Re: Triple parity and beyond

David Brown <david.brown@xxxxxxxxxxxx> · Thu, 21 Nov 2013 10:07:02 +0100

On 21/11/13 02:28, Stan Hoeppner wrote:
> On 11/20/2013 10:16 AM, James Plank wrote:
>> Hi all -- no real comments, except as I mentioned to Ric, my tutorial
>> in FAST last February presents Reed-Solomon coding with Cauchy
>> matrices, and then makes special note of the common pitfall of
>> assuming that you can append a Vandermonde matrix to an identity
>> matrix.  Please see
>> http://web.eecs.utk.edu/~plank/plank/papers/2013-02-11-FAST-Tutorial.pdf,
>> slides 48-52.
>>
>> Andrea, does the matrix that you included in an earlier mail (the one
>> that has Linux RAID-6 in the first two rows) have a general form, or
>> did you develop it in an ad hoc manner so that it would include Linux
>> RAID-6 in the first two rows?
> 
> Hello Jim,
> 
> It's always perilous to follow a Ph.D., so I guess I'm feeling suicidal
> today. ;)
> 
> I'm not attempting to marginalize Andrea's work here, but I can't help
> but ponder what the real value of triple parity RAID is, or quad, or
> beyond.  Some time ago parity RAID's primary mission ceased to be
> surviving single drive failure, or a 2nd failure during rebuild, and
> became mitigating UREs during a drive rebuild.  So we're now talking
> about dedicating 3 drives of capacity to avoiding disaster due to
> platter defects and secondary drive failure.  For small arrays this is
> approaching half the array capacity.  So here parity RAID has lost the
> battle with RAID10's capacity disadvantage, yet it still suffers the
> vastly inferior performance in normal read/write IO, not to mention
> rebuild times that are 3-10x longer.
> 
> WRT rebuild times, once drives hit 20TB we're looking at 18 hours just
> to mirror a drive at full streaming bandwidth, assuming 300MB/s
> average--and that is probably being kind to the drive makers.  With 6 or
> 8 of these drives, I'd guess a typical md/RAID6 rebuild will take at
> minimum 72 hours or more, probably over 100, and probably more yet for
> 3P.  And with larger drive count arrays the rebuild times approach a
> week.  Whose users can go a week with degraded performance?  This is
> simply unreasonable, at best.  I say it's completely unacceptable.
> 
> With these gargantuan drives coming soon, the probability of multiple
> UREs during rebuild are pretty high.  Continuing to use ever more
> complex parity RAID schemes simply increases rebuild time further.  The
> longer the rebuild, the more likely a subsequent drive failure due to
> heat buildup, vibration, etc.  Thus, in our maniacal efforts to mitigate
> one failure mode we're increasing the probability of another.  TANSTAFL.
>  Worse yet, RAID10 isn't going to survive because UREs on a single drive
> are increasingly likely with these larger drives, and one URE during
> rebuild destroys the array.
> 

I don't think the chances of hitting an URE during rebuild is dependent
on the rebuild time - merely on the amount of data read during rebuild.
 URE rates are "per byte read" rather than "per unit time", are they not?

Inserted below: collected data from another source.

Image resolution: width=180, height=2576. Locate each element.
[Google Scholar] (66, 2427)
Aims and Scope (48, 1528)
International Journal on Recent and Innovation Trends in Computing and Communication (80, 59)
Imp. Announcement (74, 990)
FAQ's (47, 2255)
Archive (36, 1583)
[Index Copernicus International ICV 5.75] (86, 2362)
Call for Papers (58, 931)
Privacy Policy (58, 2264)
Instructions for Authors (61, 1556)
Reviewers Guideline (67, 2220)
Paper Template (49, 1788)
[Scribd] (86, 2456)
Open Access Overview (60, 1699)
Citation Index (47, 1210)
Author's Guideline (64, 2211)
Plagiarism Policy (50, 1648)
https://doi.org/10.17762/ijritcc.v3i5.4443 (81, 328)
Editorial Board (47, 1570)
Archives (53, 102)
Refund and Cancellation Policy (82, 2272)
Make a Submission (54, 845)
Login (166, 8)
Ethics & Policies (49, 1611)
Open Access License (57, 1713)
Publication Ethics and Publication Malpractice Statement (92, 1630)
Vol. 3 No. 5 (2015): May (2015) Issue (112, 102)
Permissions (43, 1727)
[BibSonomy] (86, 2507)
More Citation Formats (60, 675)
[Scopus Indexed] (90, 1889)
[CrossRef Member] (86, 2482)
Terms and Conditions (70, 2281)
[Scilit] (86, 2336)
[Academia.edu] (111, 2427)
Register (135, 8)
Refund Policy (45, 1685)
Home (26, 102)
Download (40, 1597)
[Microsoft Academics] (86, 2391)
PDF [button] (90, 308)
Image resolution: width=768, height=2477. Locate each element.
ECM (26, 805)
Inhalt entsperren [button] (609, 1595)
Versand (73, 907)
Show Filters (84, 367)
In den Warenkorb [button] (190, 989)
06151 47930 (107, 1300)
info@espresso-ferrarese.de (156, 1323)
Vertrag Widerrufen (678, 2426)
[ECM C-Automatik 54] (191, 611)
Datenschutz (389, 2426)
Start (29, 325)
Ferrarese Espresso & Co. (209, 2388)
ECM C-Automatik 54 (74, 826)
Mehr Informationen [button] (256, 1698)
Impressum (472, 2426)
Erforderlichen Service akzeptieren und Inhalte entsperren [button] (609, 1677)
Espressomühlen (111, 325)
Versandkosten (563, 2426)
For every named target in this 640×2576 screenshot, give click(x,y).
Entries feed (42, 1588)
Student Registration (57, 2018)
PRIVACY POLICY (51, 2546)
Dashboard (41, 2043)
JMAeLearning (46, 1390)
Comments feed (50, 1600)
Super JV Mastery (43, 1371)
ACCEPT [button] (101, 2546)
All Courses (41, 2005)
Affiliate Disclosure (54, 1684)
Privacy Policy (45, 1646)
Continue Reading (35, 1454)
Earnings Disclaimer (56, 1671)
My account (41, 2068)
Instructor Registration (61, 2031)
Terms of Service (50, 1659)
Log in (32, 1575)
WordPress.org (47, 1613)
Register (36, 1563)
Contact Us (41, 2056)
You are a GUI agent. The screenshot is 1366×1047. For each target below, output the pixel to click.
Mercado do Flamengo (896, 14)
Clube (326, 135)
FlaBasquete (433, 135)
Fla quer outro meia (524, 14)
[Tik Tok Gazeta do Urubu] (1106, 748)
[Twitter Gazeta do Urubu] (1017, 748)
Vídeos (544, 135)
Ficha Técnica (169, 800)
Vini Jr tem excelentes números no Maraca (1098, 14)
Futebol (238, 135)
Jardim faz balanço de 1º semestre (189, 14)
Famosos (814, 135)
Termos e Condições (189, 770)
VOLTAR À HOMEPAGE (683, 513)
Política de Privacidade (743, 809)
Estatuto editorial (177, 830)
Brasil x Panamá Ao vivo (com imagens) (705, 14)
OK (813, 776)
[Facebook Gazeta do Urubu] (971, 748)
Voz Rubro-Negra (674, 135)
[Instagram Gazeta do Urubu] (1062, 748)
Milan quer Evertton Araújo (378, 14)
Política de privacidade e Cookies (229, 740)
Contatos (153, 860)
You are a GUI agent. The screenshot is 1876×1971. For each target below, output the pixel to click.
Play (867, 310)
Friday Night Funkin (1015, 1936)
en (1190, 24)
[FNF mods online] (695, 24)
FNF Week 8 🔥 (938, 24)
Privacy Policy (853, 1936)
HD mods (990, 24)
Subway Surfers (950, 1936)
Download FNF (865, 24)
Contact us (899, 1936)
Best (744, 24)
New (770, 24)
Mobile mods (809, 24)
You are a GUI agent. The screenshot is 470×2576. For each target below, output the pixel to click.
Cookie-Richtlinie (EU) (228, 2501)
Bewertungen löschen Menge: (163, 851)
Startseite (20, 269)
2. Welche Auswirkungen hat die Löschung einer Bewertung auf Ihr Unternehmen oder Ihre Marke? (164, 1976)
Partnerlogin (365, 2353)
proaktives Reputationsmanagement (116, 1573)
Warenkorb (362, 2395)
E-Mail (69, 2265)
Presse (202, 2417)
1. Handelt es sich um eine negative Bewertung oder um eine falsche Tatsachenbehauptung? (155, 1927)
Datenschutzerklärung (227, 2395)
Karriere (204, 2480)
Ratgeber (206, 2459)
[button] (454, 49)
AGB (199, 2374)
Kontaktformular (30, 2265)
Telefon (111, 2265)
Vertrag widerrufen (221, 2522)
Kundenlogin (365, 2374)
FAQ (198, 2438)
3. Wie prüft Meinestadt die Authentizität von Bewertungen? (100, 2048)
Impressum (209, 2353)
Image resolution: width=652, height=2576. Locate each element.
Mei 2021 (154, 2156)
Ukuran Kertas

I think you are overestimating the rebuild times a bit, but there is no
arguing that rebuild on parity raids is a lot more work (for the cpu,
the IO system, and the disks) than for mirror raids.

> I think people are going to have to come to grips with using more and
> more drives simply to brace the legs holding up their arrays; comes to
> grips with these insane rebuild times; or bite the bullet they so
> steadfastly avoided with RAID10.  Lots more spindles solves problems,
> but at a greater cost--again, no free lunch.
> 
> What I envision is an array type, something similar to RAID 51, i.e.
> striped parity over mirror pairs.  In the case of Linux, this would need
> to be a new distinct md/RAID level, as both the RAID5 and RAID1 code
> would need enhancement before being meshed together into this new level[1].

Shouldn't we be talking about RAID 15 here, rather than RAID 51 ?  I
interpret "RAID 15" to be like "RAID 10" - a raid5 set of raid1 mirrors,
while "RAID 51" would be a raid1 mirror of raid5 sets.  I am certain
that you mean a raid5 set of raid1 pairs - I just think you've got the
name wrong.

> 
> Potential Advantages:
> 
> 1.  Only +1 disk capacity overhead vs RAID 10, regardless of drive count

+2 disks (the raid5 parity "disk" is a raid1 pair)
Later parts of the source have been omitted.